Austin’s grandparents had come for a visit, and we wanted to show them the new casinos in Tunica. (It’s just what you do.) We found a small Taco Bell inside The Grand, so we placed our orders and slid over to the pick-up counter. One by one, everyone picked up their trays and headed to a table. I was last. I gave her $6 for my and Austin’s orders and headed to the pick-up counter like everyone before me.
I waited. And waited. And waited some more. No tray. No questions. And even though, I never took my eyes off of her, she never so much as glanced anywhere in my direction. Finally, I asked her about my order.
“I don’t has no oh-der foh you.”
“I just placed it with you less than two minutes ago. I paid $6. I’ve been standing here waiting on it.”
“I don’t has it.”
And she walked off to the back of the kitchen.
I called to her to come back. “May I have my money back then?”
No response. I yelled again. “Can you check the register for it?” She was exasperated already, but she did check – she glanced at the screen on the register and said, “It ain’dare.” And walked away again.
I called after her, “Well, what are we going to do?
She shrugged. “I looks foh ma man-ger’s phonumba.”
“Okay, thank you.”
Then, she got on the phone.

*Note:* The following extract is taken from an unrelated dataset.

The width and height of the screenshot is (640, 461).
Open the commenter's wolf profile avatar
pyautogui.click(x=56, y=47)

And I waited some more. I motioned to the table for them not to wait on me. Someone gave Austin a taco. She hung up and walked over to talk to her co-worker. I thought they might be discussing my plight, but they talked and laughed and the co-worker rubbed her bulging belly. They were talking babies!!!

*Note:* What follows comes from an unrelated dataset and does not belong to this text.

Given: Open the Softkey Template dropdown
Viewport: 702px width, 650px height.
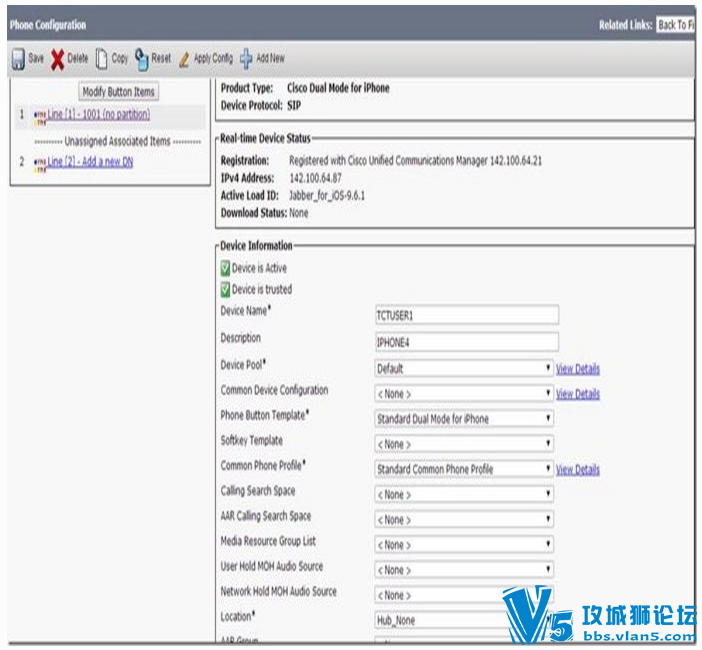Looking at the screenshot, I should point(464,444).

I think I yelled. “Did you get in touch with your manager?
She looked at me like she couldn’t believe I was still there. “She don’t ansuh hu’pho.”
“Where is she?”
“Is there nobody here who can get my money or my order?”

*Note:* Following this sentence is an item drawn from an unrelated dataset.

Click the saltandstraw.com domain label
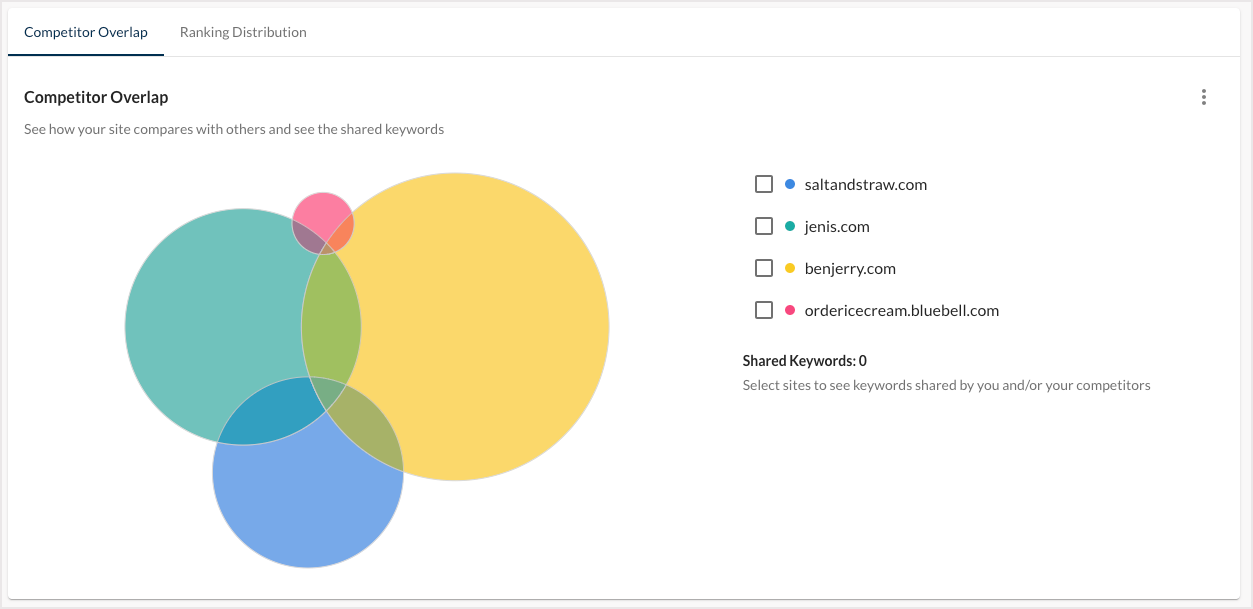The height and width of the screenshot is (609, 1253). click(866, 184)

“No.” And she turned back around to talk to her friend again.
I gave up and went to get the security guard who sits at a stand at the front of the casino. I explained the situation to him, and he walked back to the Taco Bell with me.
“I don’t has no oh-der foh huh.”
He looked as though he was giving consideration to the idea that I might be lying. I pointed to my family, here from out-of-town, and asked him why I might put myself through all this trouble for the mere pleasure of interacting with her.
Then, I did it. I said, “Tunica will never get repeat customers until these people learn how to work at customer service jobs.”
(What I MEANT was that while I couldn’t be happier that Tunica hires local and rural people from around Tunica who desperately need jobs, they can be uneducated, unintelligible, generally angry and put-out, and, as a result, untrained in handling customers.)
He grabbed the back of my suddenly criminal arm, and shouted, “Alright, that’s enough. We don’t tolerate that here.”
It took me just a second. “That wasn’t what I meant. THAT WASN’T WHAT I MEANT!!!!!!!!”
He started pushing me towards the exit.
“Unless I see my $6, I’m calling the police as soon as I get outside.”
So he stopped, pulled out his wallet, gave me $6 and proceeded to escort me from the building while my family and 9-year-old son watched. Lesson learned. I’ll never say “these people” in Tunica, Mississippi, again. And even better, I’ll never be in Tunica, Mississippi, again. Not that they'd let me in.